**INSTRUCTIONS FOR THE TASK:**
Your task is to repeat exactly the lines below between the line holding "リフォームと季節 (68, 1371)" and the line holding "一覧へ戻る (71, 801)", inclusive, and only those.

Saved data entries:

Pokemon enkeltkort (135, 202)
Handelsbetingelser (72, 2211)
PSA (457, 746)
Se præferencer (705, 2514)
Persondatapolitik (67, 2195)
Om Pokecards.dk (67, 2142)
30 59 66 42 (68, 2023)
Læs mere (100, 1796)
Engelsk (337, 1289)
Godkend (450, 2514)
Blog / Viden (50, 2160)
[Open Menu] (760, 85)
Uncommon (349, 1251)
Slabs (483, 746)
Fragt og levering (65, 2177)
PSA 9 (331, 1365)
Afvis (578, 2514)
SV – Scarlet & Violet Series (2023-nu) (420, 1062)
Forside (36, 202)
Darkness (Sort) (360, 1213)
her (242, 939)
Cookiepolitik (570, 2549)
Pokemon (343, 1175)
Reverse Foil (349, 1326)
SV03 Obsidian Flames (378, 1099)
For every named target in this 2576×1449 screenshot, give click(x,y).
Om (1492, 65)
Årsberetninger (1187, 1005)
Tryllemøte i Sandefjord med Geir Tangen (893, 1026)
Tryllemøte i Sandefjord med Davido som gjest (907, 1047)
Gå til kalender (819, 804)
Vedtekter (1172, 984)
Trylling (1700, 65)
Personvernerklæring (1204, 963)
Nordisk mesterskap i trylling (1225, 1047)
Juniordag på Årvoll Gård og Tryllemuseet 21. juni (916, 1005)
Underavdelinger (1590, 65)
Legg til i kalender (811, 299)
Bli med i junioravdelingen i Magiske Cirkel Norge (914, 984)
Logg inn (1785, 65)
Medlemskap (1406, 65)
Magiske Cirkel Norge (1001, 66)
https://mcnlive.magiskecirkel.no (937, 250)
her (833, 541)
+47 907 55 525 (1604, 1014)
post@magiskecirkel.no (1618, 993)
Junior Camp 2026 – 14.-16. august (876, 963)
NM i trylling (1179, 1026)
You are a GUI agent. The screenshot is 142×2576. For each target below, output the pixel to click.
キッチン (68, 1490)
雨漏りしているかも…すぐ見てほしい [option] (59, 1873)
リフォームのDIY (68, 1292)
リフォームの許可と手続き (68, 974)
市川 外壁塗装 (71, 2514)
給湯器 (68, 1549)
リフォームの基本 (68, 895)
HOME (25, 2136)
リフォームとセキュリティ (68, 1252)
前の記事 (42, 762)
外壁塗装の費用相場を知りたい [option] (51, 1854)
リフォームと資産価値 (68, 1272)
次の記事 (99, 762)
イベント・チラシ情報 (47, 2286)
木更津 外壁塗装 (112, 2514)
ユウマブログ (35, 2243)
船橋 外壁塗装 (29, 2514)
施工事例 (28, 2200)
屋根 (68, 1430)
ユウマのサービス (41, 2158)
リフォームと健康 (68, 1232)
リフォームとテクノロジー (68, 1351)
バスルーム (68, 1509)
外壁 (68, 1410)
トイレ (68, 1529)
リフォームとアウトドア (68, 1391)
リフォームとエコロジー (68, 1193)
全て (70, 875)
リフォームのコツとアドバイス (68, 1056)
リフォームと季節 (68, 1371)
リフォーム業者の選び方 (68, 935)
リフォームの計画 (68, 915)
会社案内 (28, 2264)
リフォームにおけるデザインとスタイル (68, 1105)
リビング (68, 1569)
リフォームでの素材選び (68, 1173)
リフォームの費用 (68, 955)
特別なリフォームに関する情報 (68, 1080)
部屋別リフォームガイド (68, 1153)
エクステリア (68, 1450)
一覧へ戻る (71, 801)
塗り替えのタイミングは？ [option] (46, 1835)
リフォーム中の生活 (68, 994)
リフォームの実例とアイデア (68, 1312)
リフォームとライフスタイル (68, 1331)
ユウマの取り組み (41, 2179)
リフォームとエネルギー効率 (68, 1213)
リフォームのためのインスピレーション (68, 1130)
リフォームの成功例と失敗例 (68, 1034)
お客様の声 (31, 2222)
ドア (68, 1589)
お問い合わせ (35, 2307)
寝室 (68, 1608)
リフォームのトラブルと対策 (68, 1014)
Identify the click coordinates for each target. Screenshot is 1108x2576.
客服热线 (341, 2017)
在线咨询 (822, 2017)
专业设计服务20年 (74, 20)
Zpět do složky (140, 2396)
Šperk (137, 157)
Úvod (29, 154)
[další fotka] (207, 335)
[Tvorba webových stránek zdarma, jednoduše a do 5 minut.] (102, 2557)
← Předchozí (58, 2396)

**OUTPUT OF THE TASK:**
リフォームと季節 (68, 1371)
リフォーム業者の選び方 (68, 935)
リフォームの計画 (68, 915)
会社案内 (28, 2264)
リフォームにおけるデザインとスタイル (68, 1105)
リビング (68, 1569)
リフォームでの素材選び (68, 1173)
リフォームの費用 (68, 955)
特別なリフォームに関する情報 (68, 1080)
部屋別リフォームガイド (68, 1153)
エクステリア (68, 1450)
一覧へ戻る (71, 801)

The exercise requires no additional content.